The lack of clear knowledge about space radiation-induced biological effects has been singled out as the most important factor limiting the prediction of radiation risk associated with human space exploration. The expression of space radiation-induced non-targeted effects is thought to impact our understanding of the health risks associated with exposure to low fluences of particulate radiation encountered by astronauts during prolonged space travel. Following a brief review of radiation-induced bystander effects and the growing literature for the involvement of oxidative metabolism in their expression, we show novel data on the induction of in vivo non-targeted effects following exposure to 1100 MeV/nucleon titanium ions. Analyses of proteins by two-dimensional gel electrophoresis in non-targeted liver of cranially-irradiated Sprague Dawley rats revealed that the levels of key proteins involved in mitochondrial fatty acid metabolism are decreased. In contrast, those of proteins involved in various cellular defense mechanisms, including antioxidation, were increased. These data contribute to our understanding of the mechanisms underlying the biological responses to space radiation, and support the involvement of mitochondrial processes in the expression of radiation induced non-targeted effects. Significantly, they reveal the cross-talk between propagated stressful effects and induced adaptive responses. Together, with the accumulating data in the field, our results may help reduce the uncertainty in the assessment of the health risks to astronauts.
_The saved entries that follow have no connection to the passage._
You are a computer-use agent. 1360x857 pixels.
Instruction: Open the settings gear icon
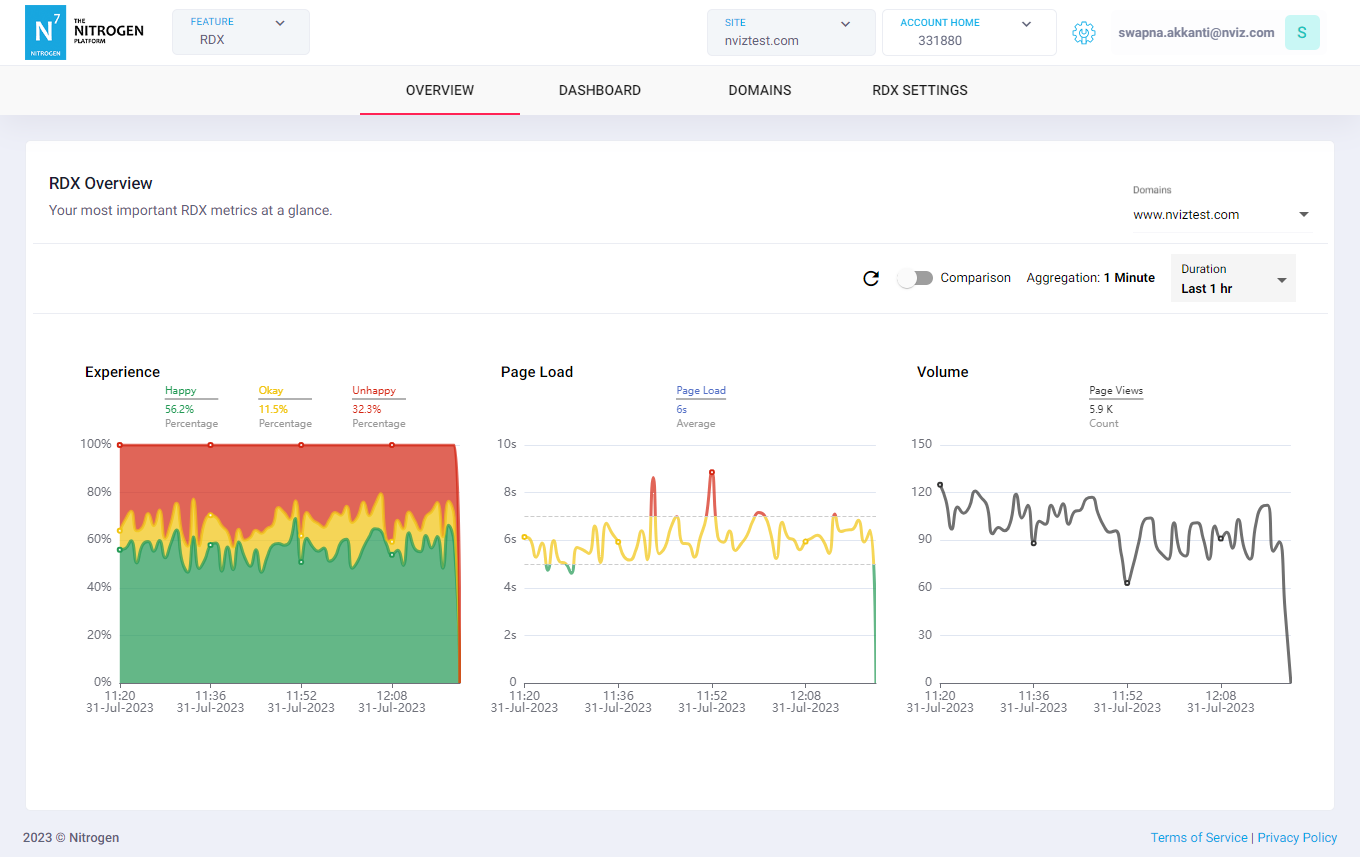(1083, 33)
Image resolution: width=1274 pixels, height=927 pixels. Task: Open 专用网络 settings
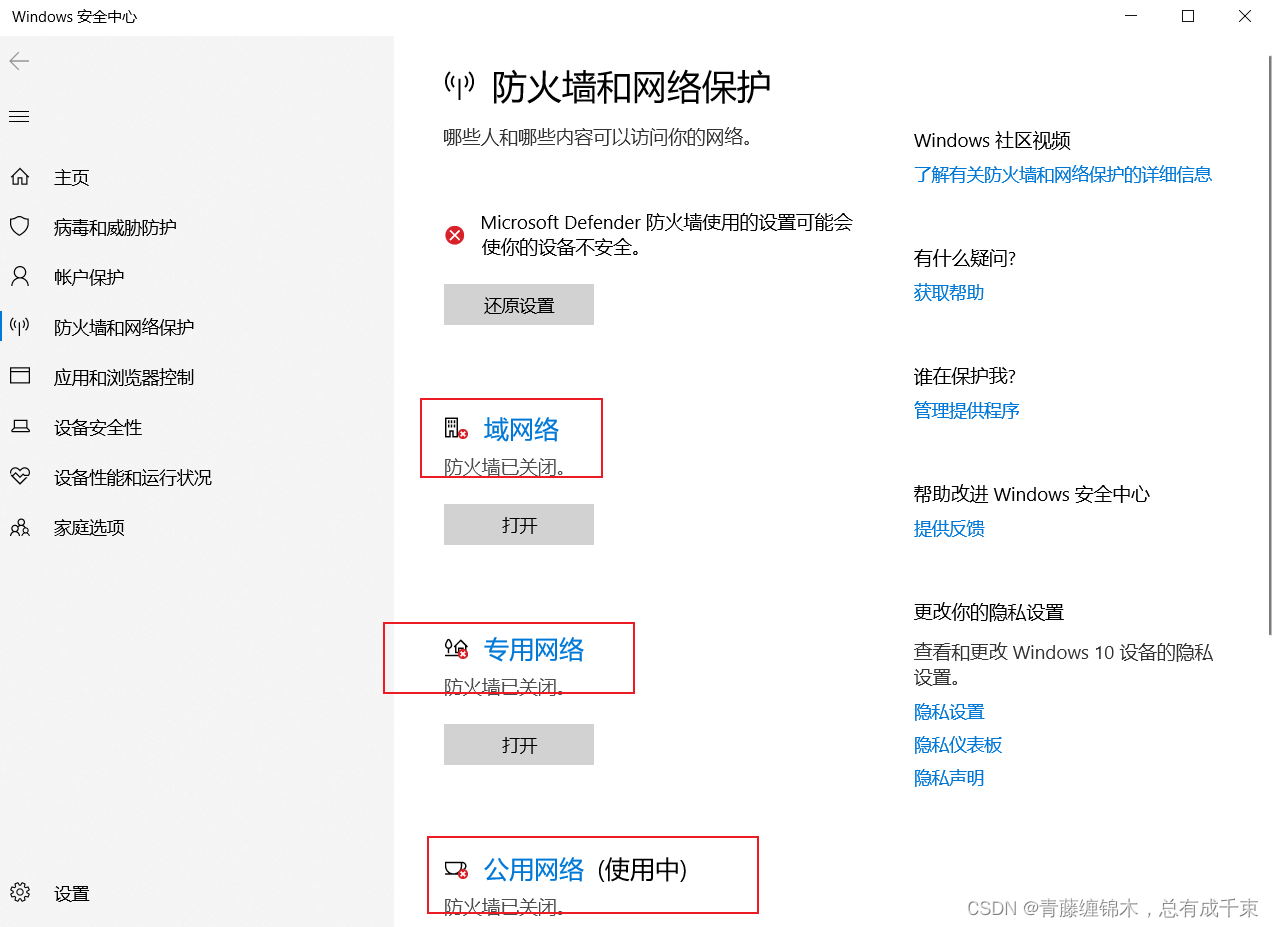point(535,649)
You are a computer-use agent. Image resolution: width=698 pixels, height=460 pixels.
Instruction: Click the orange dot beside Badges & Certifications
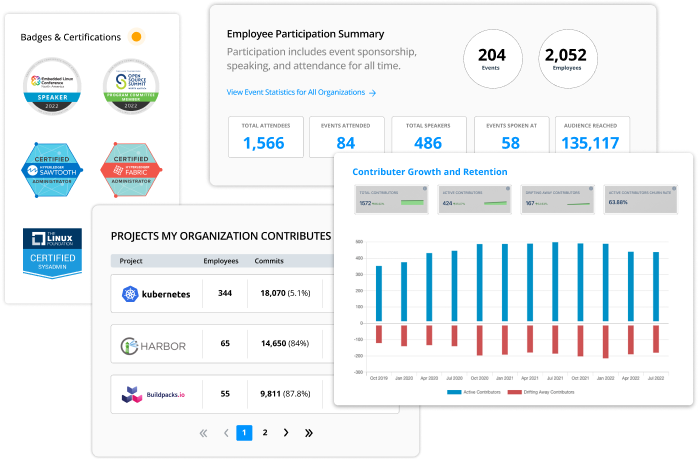[137, 37]
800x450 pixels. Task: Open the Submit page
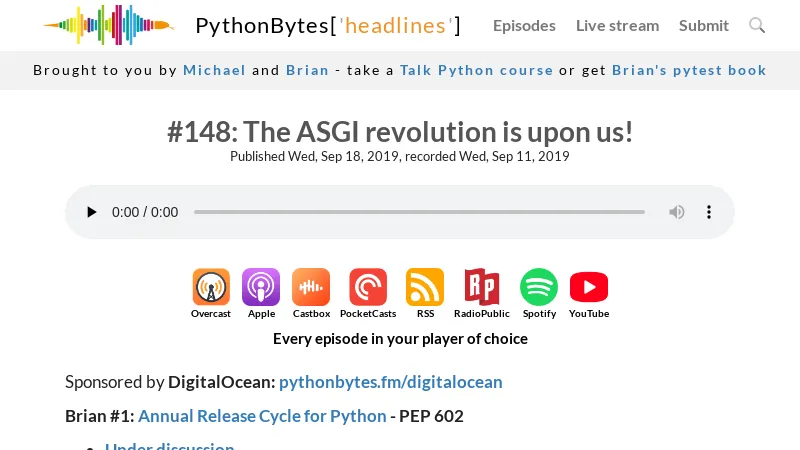[704, 26]
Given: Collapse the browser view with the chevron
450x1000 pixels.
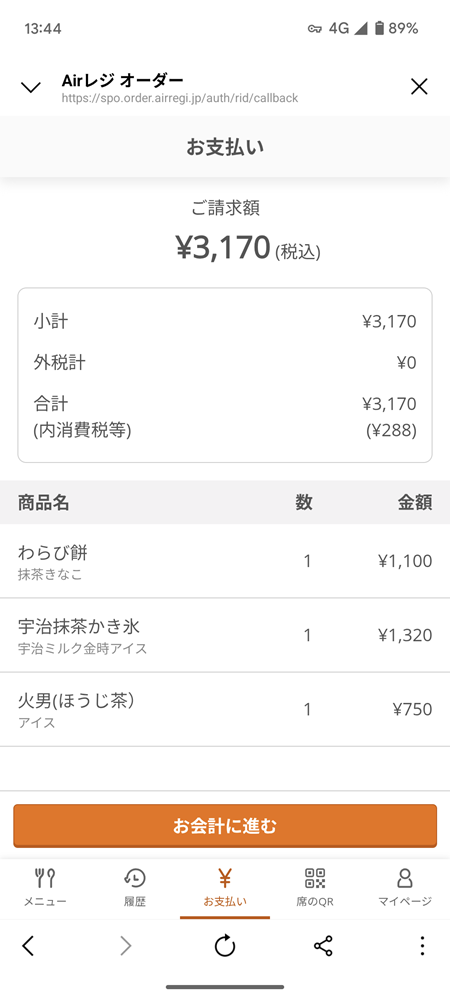Looking at the screenshot, I should pos(31,87).
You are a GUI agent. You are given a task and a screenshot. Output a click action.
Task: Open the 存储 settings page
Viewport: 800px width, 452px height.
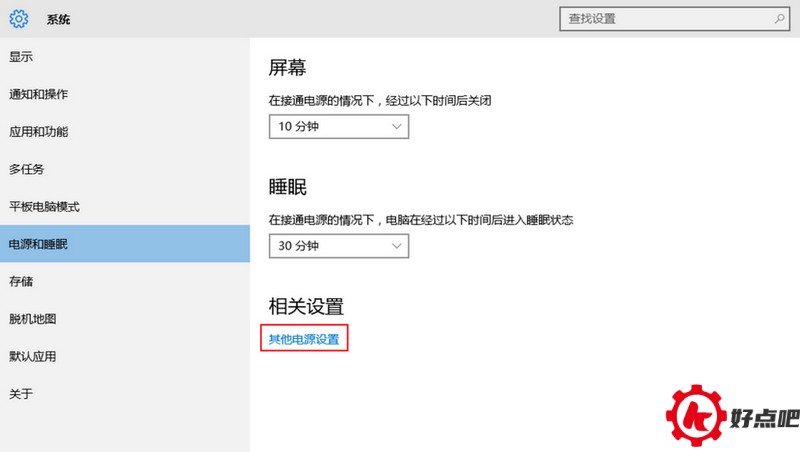[21, 281]
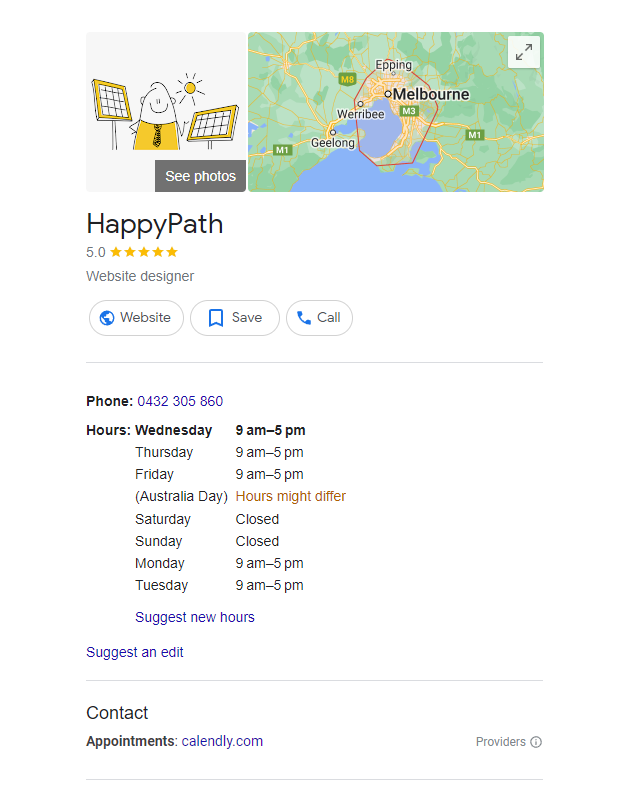The height and width of the screenshot is (811, 636).
Task: Expand the Australia Day hours entry
Action: click(181, 496)
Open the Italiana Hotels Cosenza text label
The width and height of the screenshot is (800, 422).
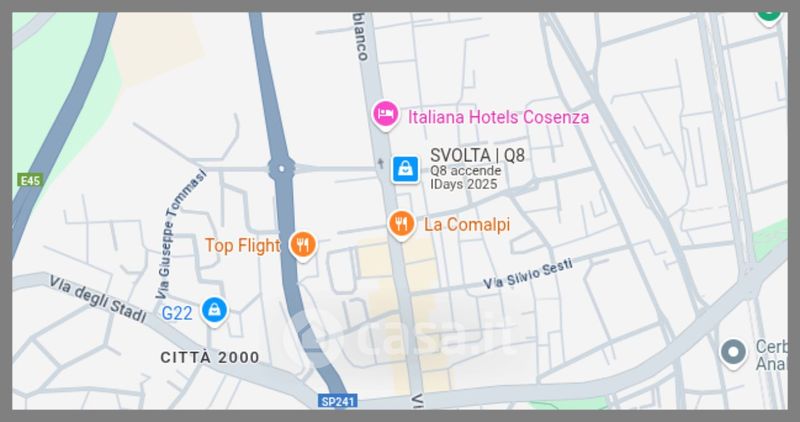498,117
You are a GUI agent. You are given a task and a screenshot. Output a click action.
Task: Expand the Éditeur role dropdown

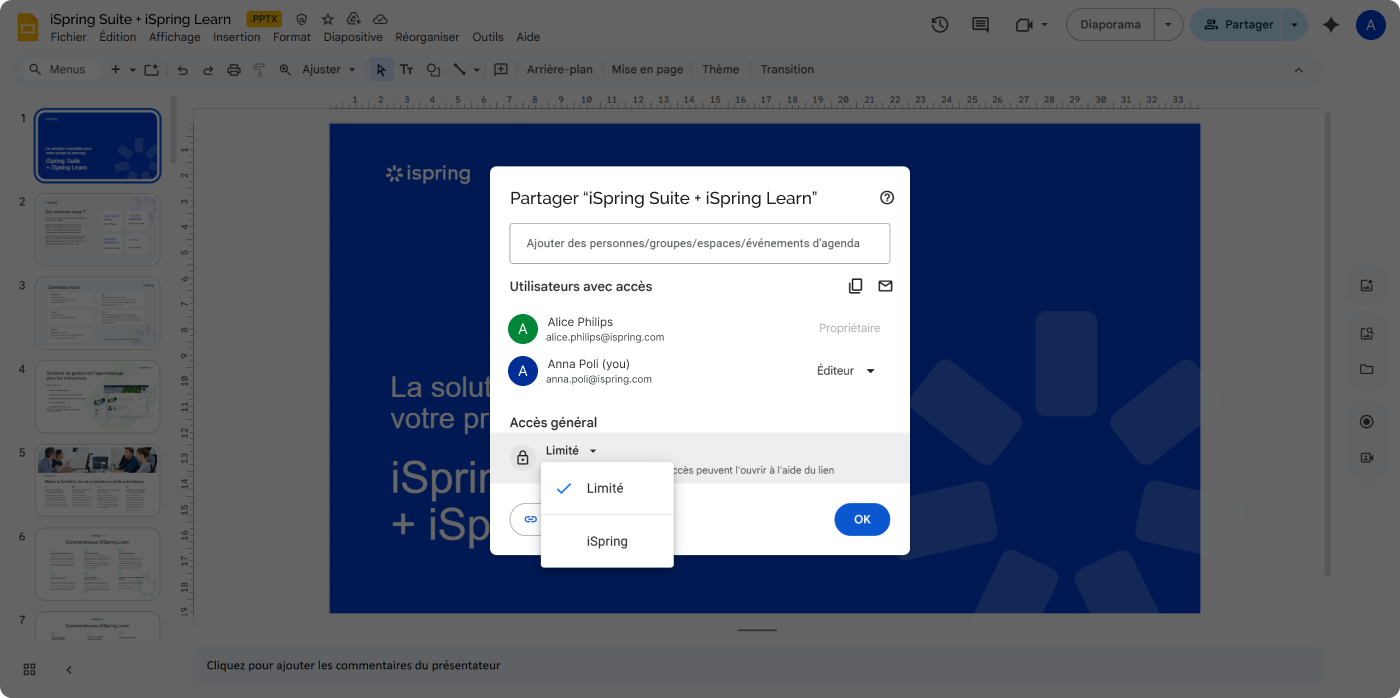[846, 371]
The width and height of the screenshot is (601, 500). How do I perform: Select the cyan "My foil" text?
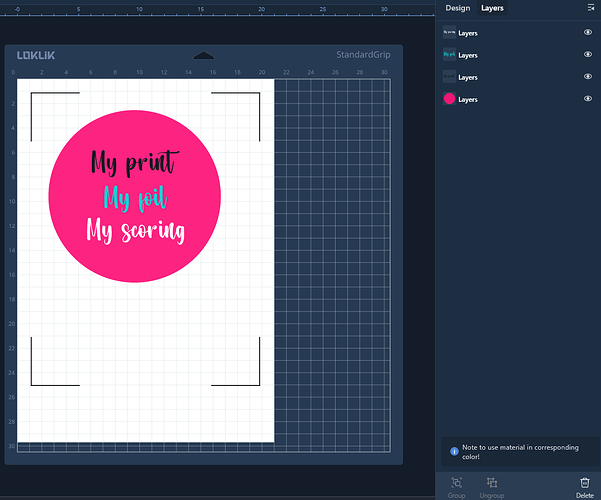pyautogui.click(x=134, y=197)
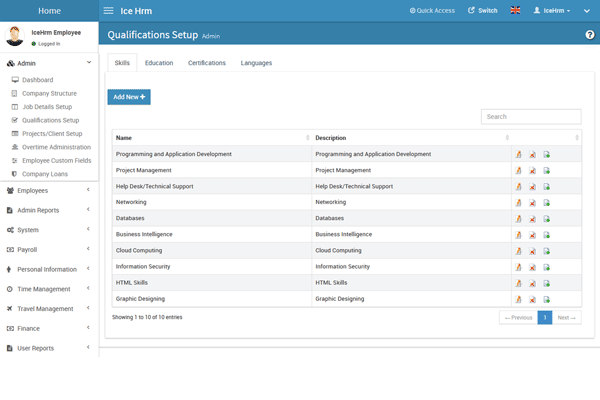Click the help question mark icon

tap(589, 35)
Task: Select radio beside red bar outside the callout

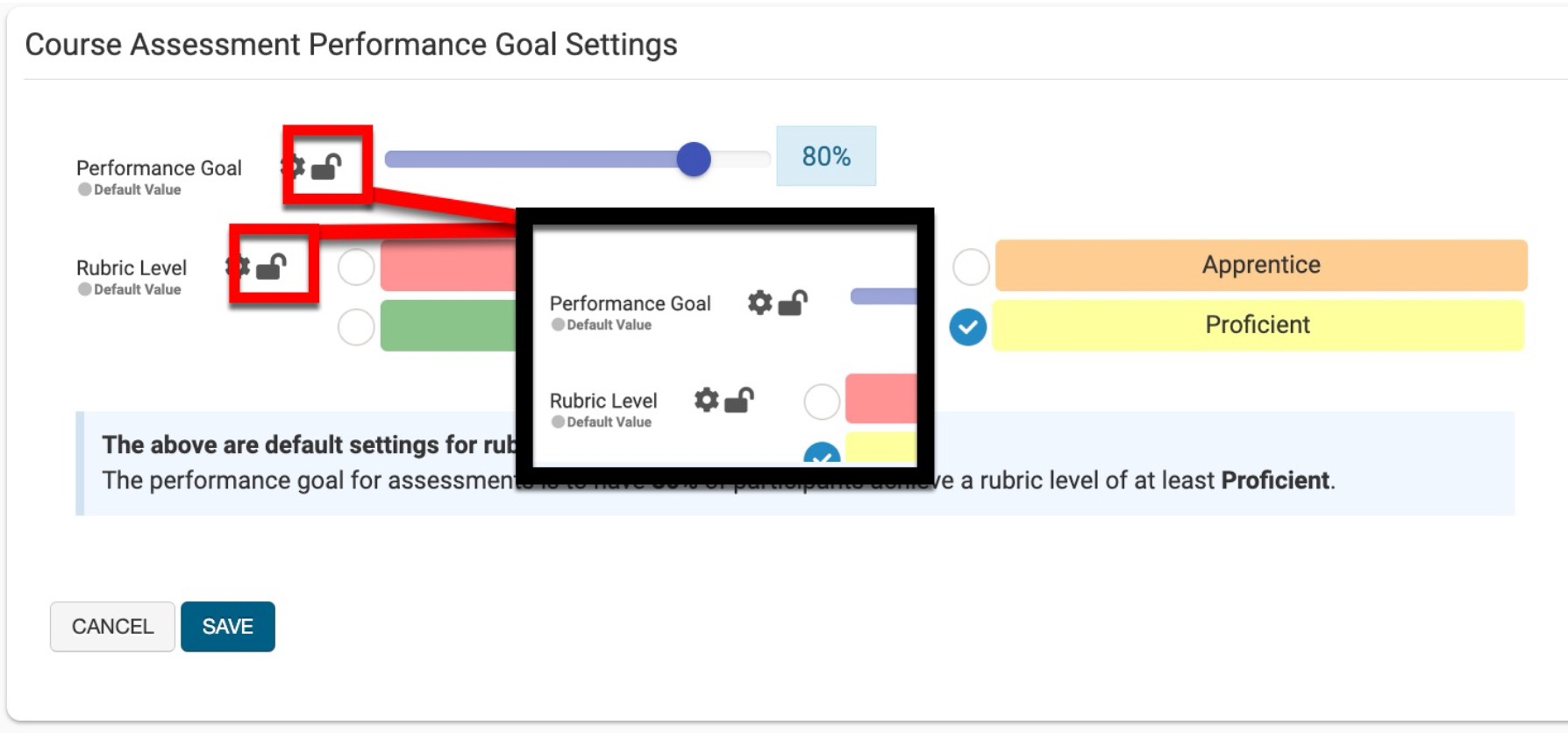Action: [x=356, y=267]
They further demonstrate that 'network analyses' is an effective tool towards characterizing the signaling pathways that mediate the long-term biological effects of space radiation.

Fig. (1)

A simplified schematic of the structure of the mitochondrion

Fig. (2)

Proteins down-regulated in mitochondria of non-targeted liver of rats whose head was exposed 20 months earlier to 1100 MeV/nucleon titanium ions participate in fatty acid elongation in mitochondria. (The down-regulated proteins (highlighted in green) are 3-ketoacyl CoA thiolase and mitochondrial trifunctional protein alpha subunit).

Fig. (3)

Up-regulated carboxylesterase and DNAJC3 (heat shock proteins) in mitochondria of non-targeted liver of rats whose head was exposed 20 months earlier to 1100 MeV/nucleon titanium ions participate in cell survival functions (NCOA: Nuclear receptor coactivator 1; RXRα: Retinoid receptor α; PXR: Pregnane X receptor; Nrf2: NF-E2-related factor 2; ARE/EpRE: Antioxidant response element/Electrophile response element; DNAJC3: DnaJ homolog subfamily C member 3)